> [Exercise objective] For the records below, count the lines containing the word "ایران" and reply with the number alone.

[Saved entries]
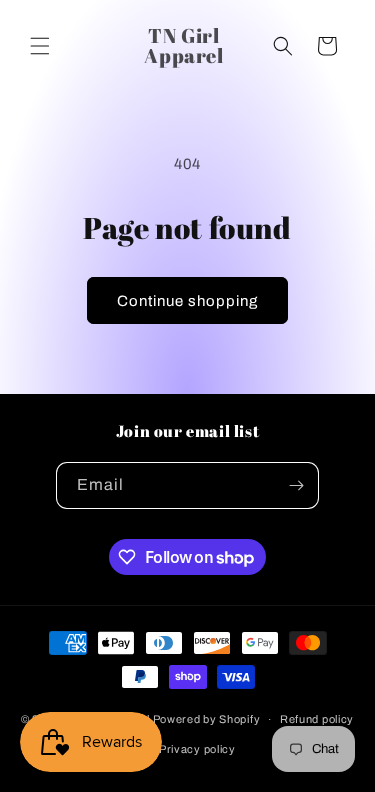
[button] (40, 46)
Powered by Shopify (207, 719)
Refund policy (317, 719)
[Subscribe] (296, 485)
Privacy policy (197, 749)
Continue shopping (187, 301)
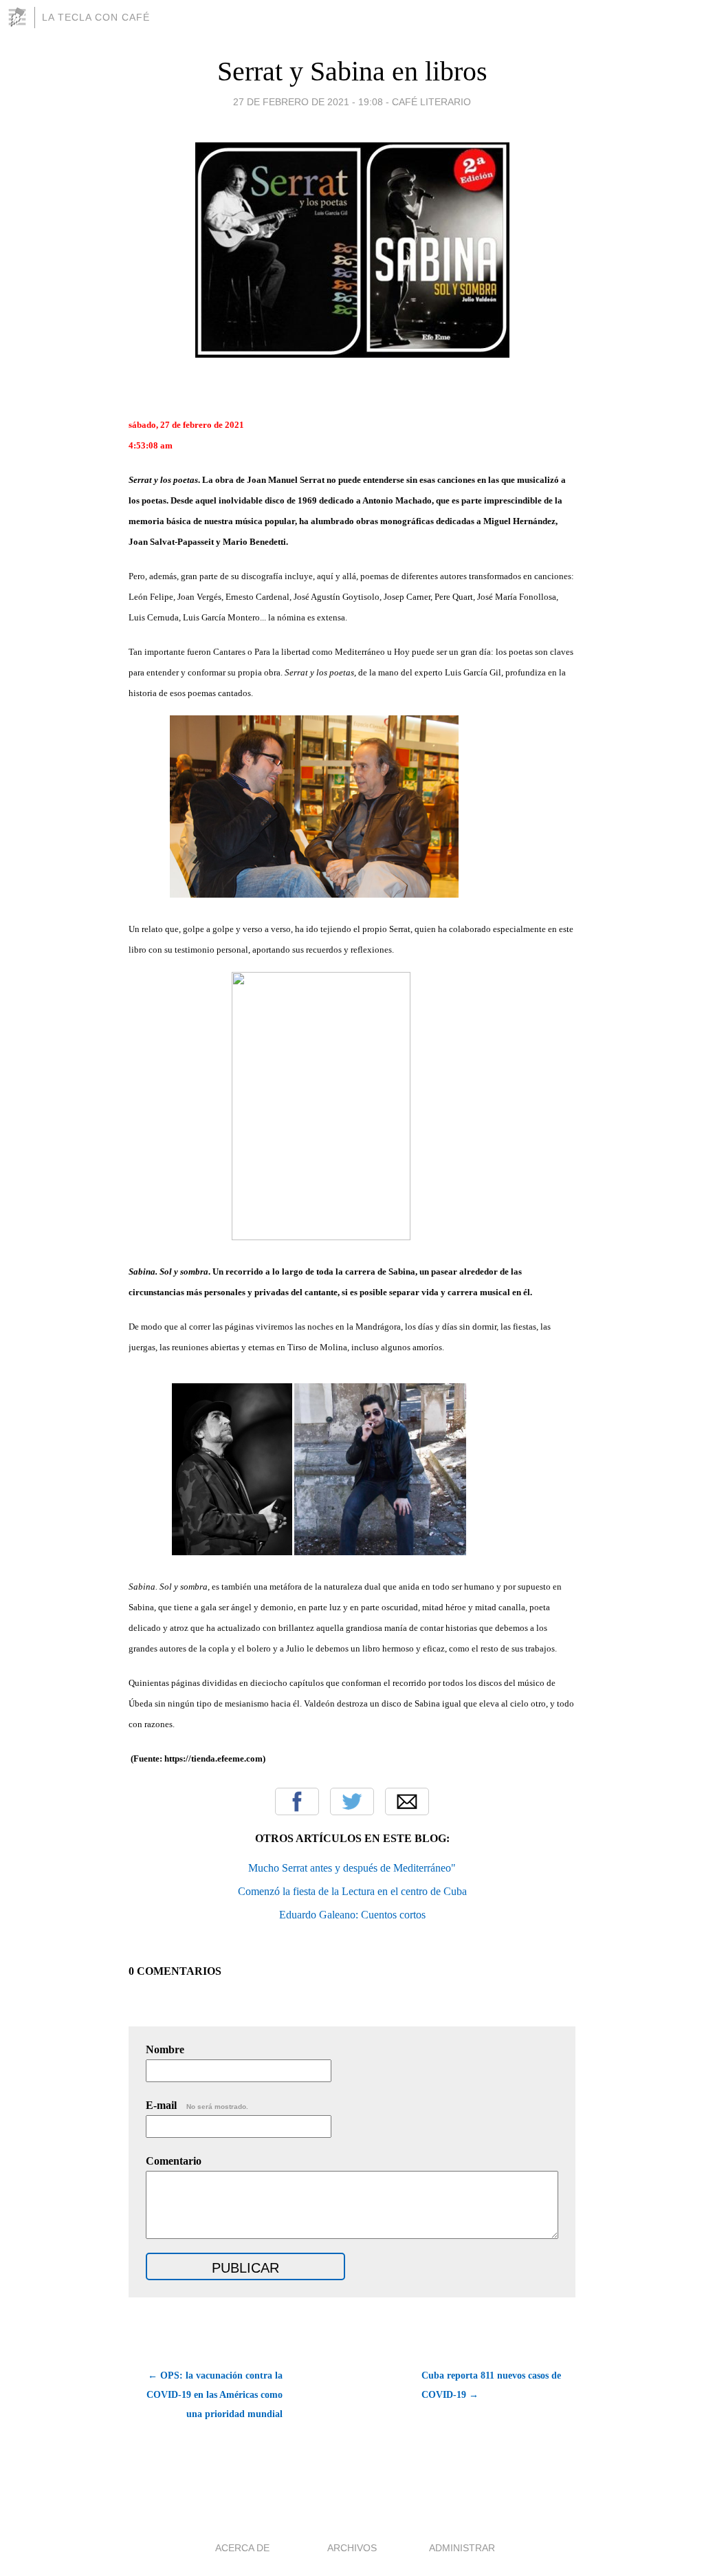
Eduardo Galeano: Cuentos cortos (352, 1914)
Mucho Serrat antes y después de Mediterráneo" (352, 1868)
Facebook (297, 1801)
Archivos (352, 2547)
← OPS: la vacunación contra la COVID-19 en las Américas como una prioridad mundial (214, 2394)
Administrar (462, 2547)
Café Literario (431, 101)
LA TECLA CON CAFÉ (96, 17)
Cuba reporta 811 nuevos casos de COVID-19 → (491, 2385)
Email (407, 1801)
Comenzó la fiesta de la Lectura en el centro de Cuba (352, 1891)
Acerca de (242, 2547)
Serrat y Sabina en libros (352, 71)
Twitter (352, 1801)
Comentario (173, 2161)
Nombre (165, 2049)
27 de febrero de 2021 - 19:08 (308, 101)
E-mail (197, 2105)
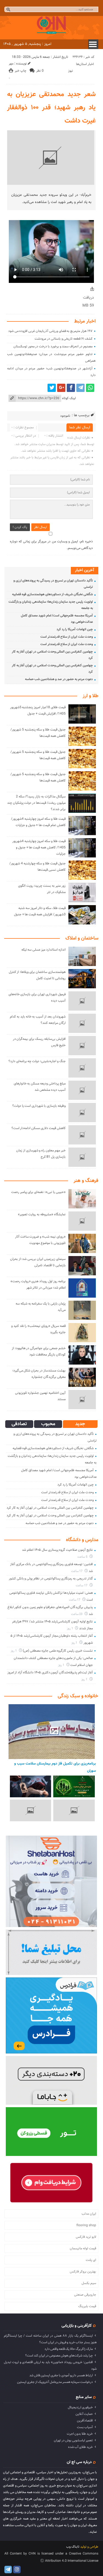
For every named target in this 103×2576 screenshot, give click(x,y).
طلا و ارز (90, 696)
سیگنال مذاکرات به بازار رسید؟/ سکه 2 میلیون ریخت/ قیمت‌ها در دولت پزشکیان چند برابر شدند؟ (36, 803)
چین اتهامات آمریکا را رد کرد (75, 629)
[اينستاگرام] (17, 2569)
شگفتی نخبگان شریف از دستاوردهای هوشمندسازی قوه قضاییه (52, 594)
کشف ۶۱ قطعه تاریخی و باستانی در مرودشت (64, 338)
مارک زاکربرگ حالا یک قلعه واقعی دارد (68, 2349)
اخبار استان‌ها (85, 64)
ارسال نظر (40, 527)
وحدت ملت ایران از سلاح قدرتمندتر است (66, 636)
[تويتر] (52, 388)
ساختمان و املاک (81, 938)
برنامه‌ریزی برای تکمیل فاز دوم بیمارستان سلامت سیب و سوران (55, 1767)
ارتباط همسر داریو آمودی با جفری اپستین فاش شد (61, 2375)
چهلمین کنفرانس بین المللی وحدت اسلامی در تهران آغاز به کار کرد (50, 1507)
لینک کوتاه (69, 398)
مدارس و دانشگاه (82, 1540)
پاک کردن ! (20, 527)
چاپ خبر (20, 70)
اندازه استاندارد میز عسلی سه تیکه (43, 949)
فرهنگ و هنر (86, 1180)
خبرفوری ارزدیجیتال (80, 2407)
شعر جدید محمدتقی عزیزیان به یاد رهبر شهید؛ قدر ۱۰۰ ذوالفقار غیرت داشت (51, 107)
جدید (80, 1424)
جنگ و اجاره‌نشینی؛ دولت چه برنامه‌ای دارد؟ (37, 1061)
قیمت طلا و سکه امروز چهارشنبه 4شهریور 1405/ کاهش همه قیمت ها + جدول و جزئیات (39, 847)
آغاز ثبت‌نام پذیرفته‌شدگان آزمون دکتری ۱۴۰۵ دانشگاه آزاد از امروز (50, 1672)
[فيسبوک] (71, 388)
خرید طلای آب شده (80, 2447)
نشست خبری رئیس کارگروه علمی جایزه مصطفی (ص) (58, 1650)
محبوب (48, 1424)
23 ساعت (77, 1614)
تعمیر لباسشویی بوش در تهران (73, 2440)
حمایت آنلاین (84, 2414)
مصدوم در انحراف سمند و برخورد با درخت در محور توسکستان (53, 346)
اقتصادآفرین (85, 2420)
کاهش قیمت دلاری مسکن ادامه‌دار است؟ (39, 1128)
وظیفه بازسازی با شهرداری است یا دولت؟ (39, 1105)
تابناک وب (72, 2546)
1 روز (70, 1628)
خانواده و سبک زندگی (78, 1696)
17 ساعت (77, 1571)
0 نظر (40, 70)
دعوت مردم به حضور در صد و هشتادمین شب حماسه (59, 679)
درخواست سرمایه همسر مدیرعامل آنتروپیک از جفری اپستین (55, 2382)
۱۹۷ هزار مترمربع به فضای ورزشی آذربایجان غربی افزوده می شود (50, 331)
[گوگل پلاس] (61, 388)
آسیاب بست (85, 2427)
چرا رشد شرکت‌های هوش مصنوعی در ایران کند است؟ (59, 2355)
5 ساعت (82, 1557)
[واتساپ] (90, 388)
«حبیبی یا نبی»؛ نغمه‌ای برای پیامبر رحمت (38, 1192)
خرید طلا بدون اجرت (80, 2433)
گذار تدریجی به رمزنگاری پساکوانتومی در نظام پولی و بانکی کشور (51, 1578)
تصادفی (19, 1424)
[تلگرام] (80, 388)
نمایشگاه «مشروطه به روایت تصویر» (41, 1214)
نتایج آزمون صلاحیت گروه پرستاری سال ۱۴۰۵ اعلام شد (57, 1549)
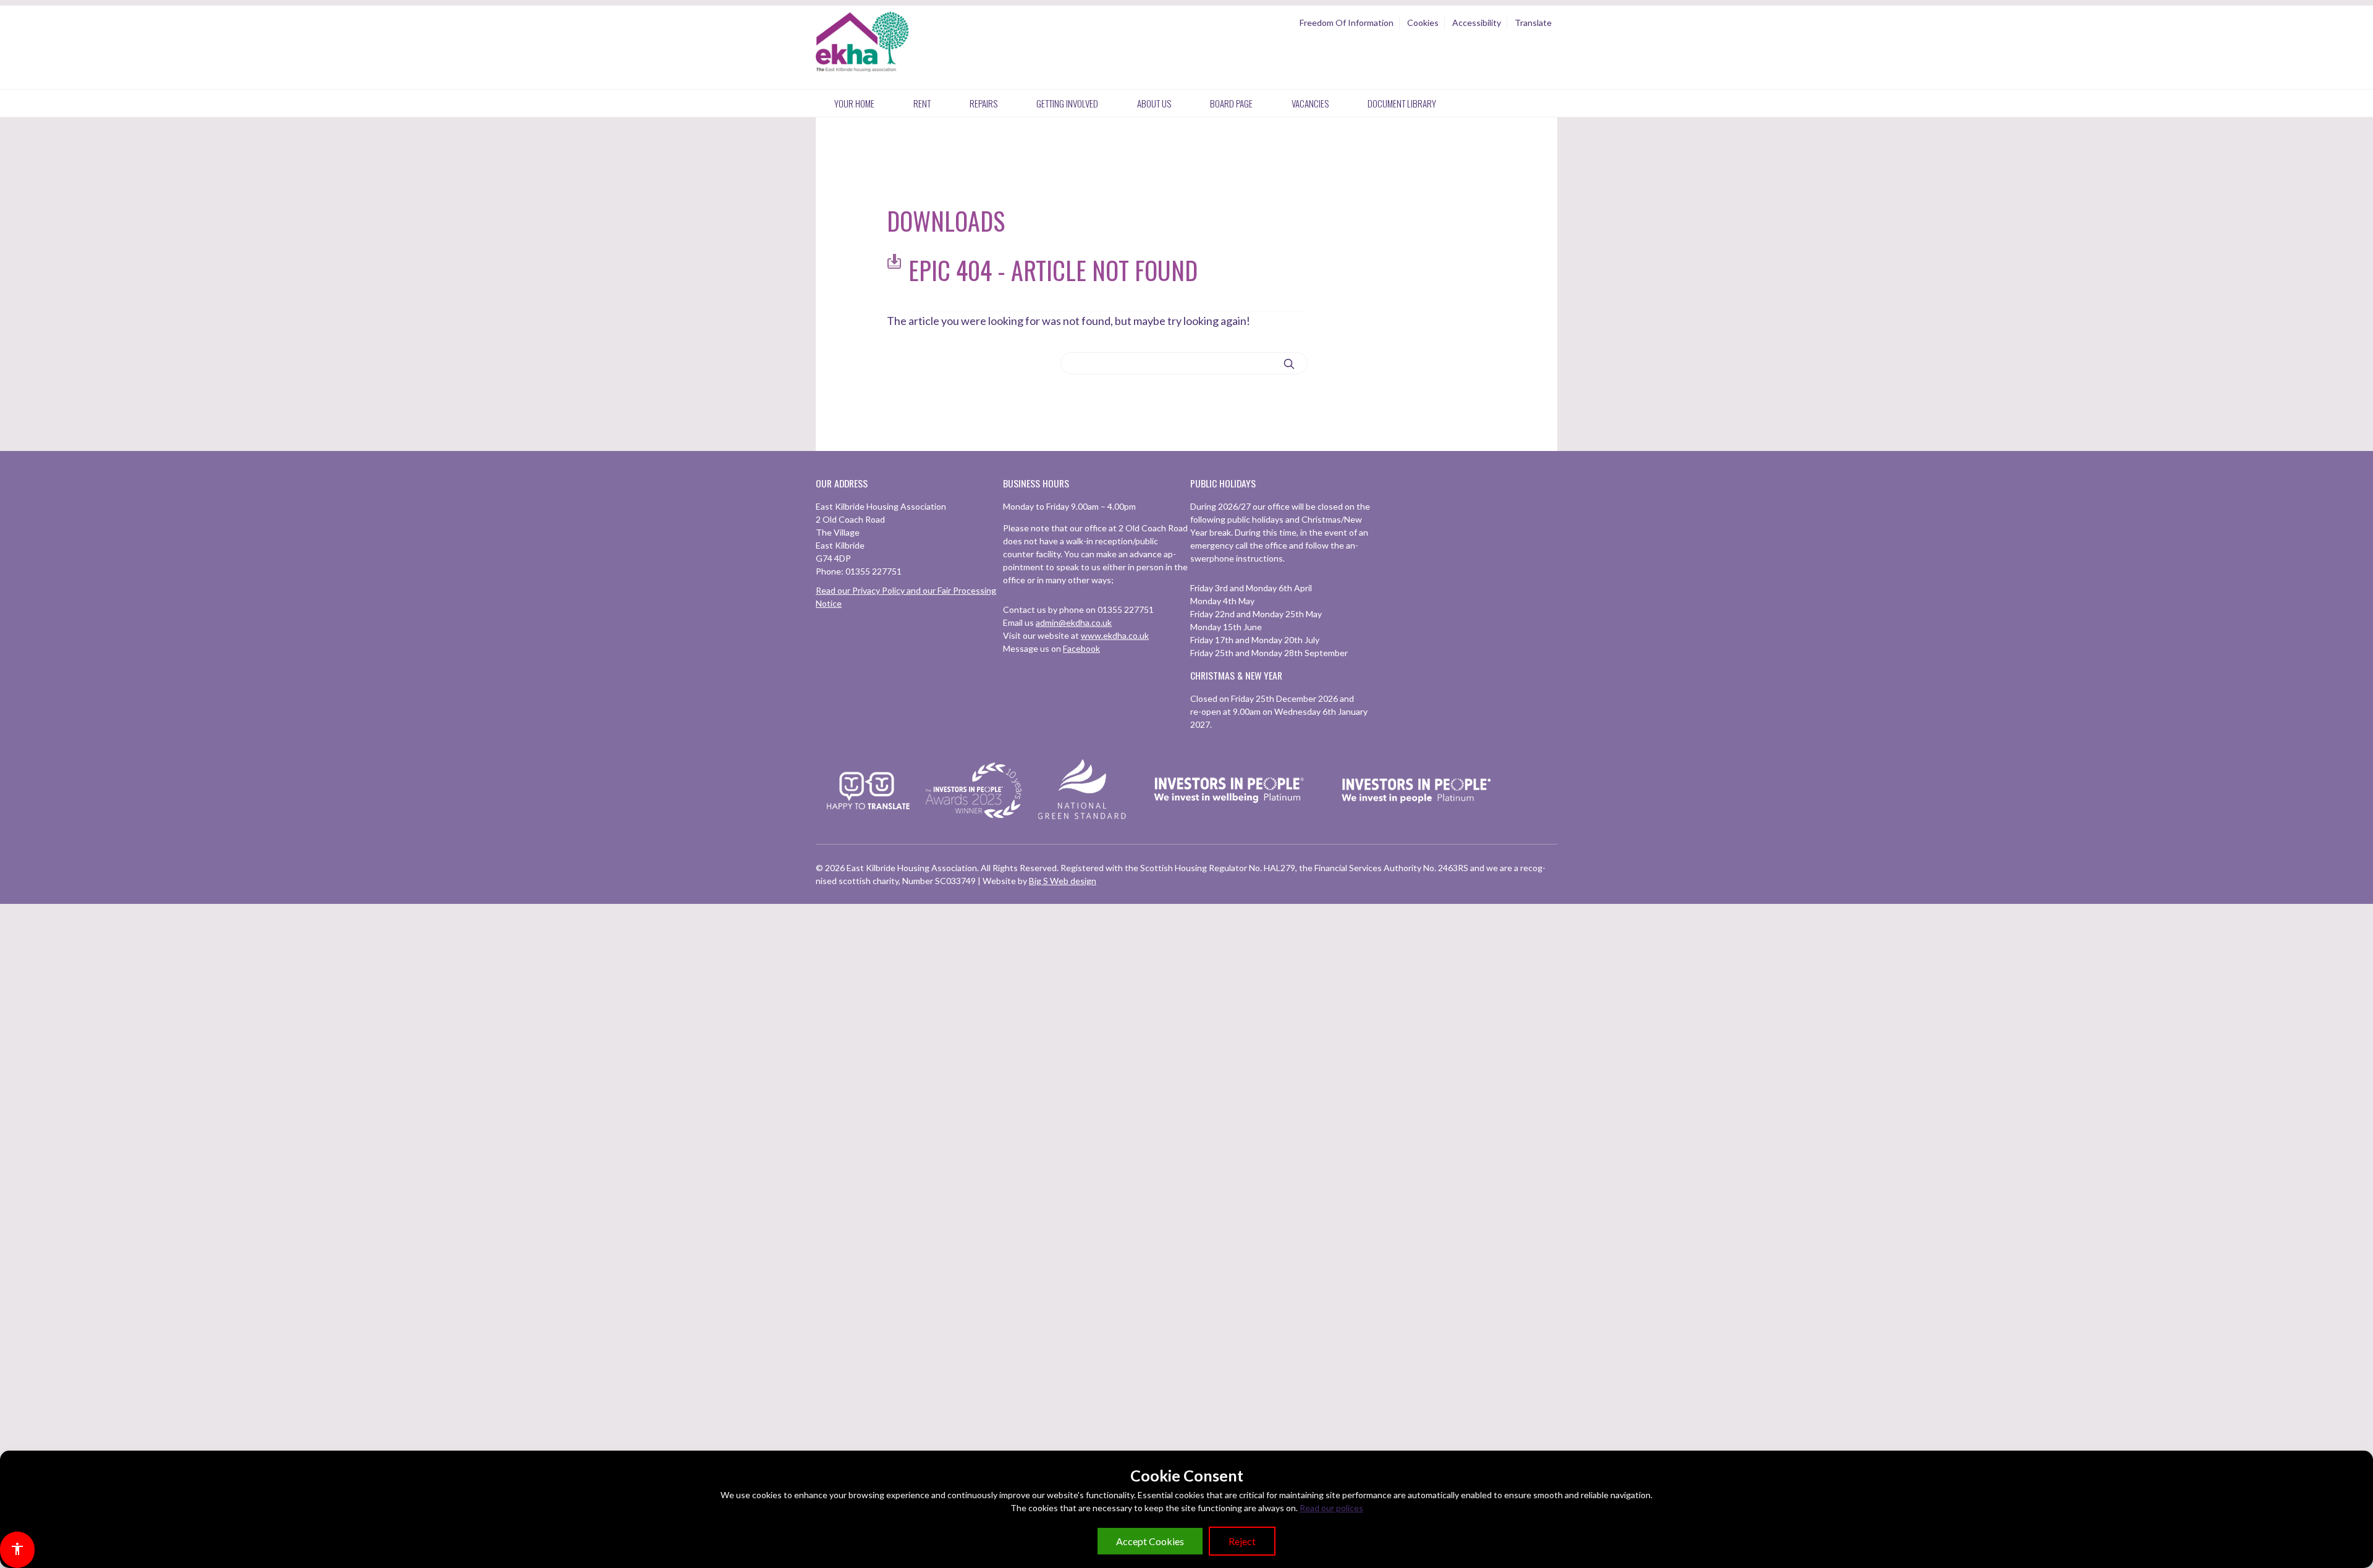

> [Result of the task] 2